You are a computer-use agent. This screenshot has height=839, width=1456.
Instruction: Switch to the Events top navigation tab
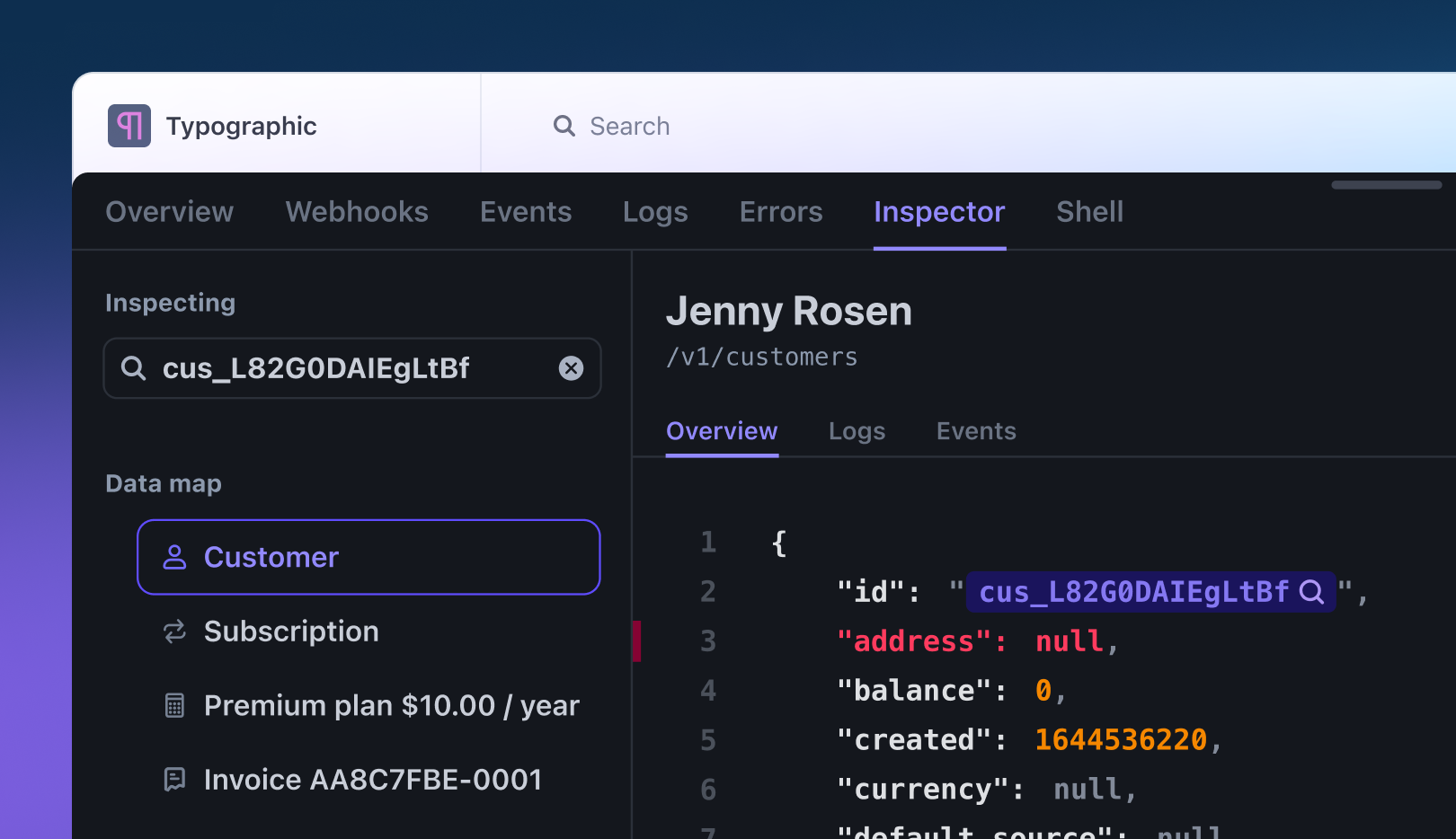click(526, 212)
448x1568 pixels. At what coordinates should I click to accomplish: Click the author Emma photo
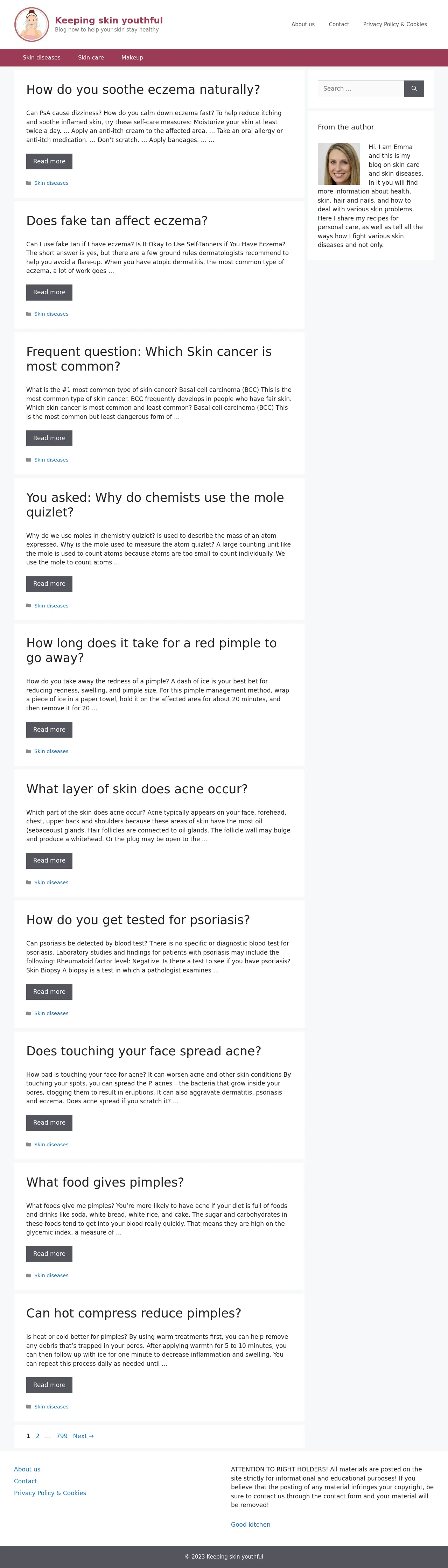[x=338, y=164]
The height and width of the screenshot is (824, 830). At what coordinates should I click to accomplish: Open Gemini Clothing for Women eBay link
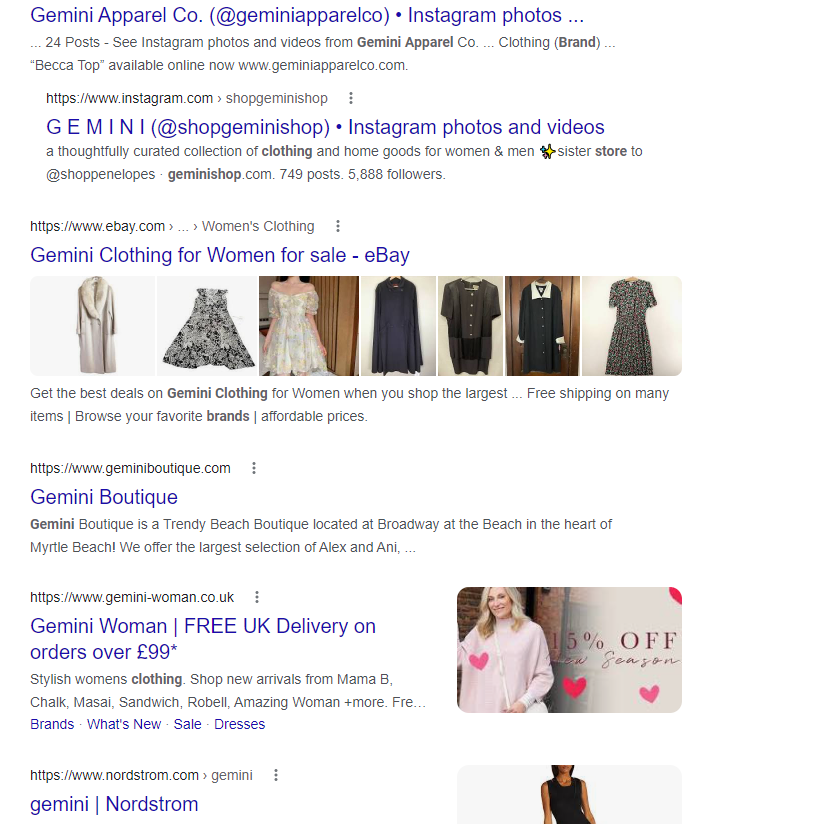click(220, 255)
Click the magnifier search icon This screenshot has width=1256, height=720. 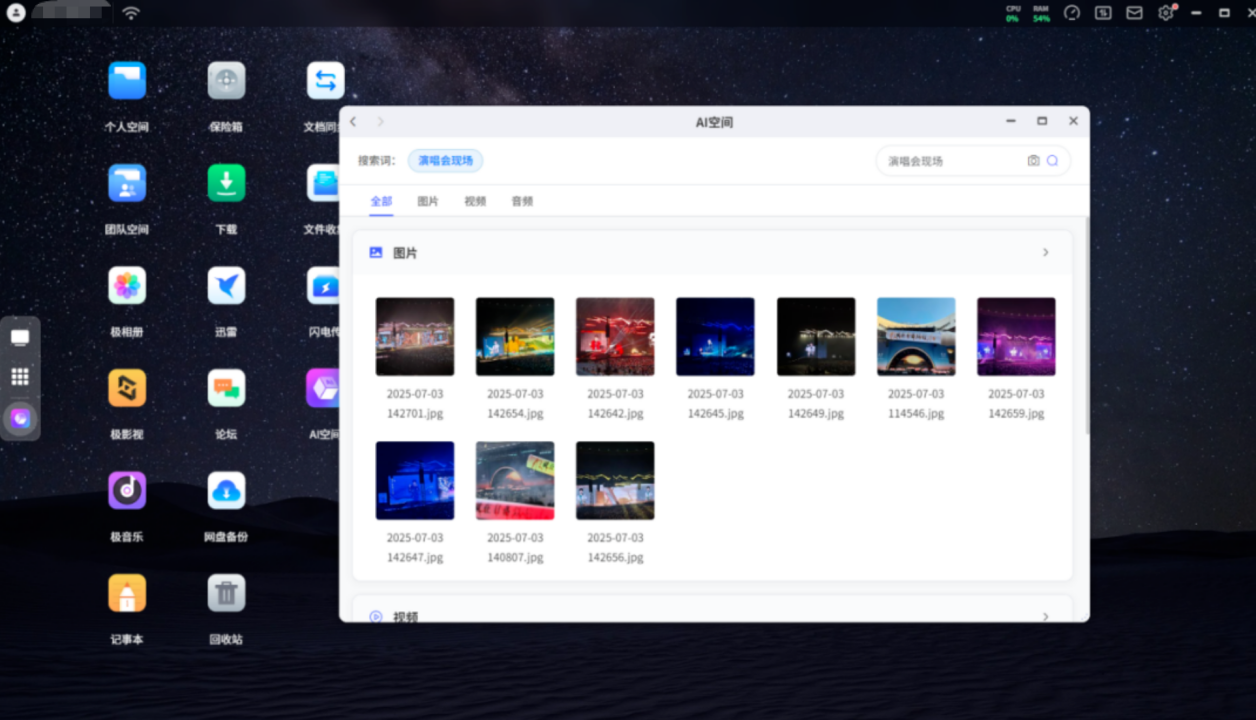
# # # # #
**PROBLEM DESCRIPTION**. Print the listing verbatim, images excluded.

**THE COMPLETED TASK**.
You are a computer-use agent. This screenshot has height=839, width=1456.
Instruction: Switch to the Events top navigation tab
click(526, 212)
448x1568 pixels. At what coordinates should I click to accomplish: Click the author Emma photo
[x=338, y=164]
The height and width of the screenshot is (824, 830). At what coordinates should I click to accomplish: Open Gemini Clothing for Women eBay link
click(220, 255)
Click the magnifier search icon This screenshot has width=1256, height=720. 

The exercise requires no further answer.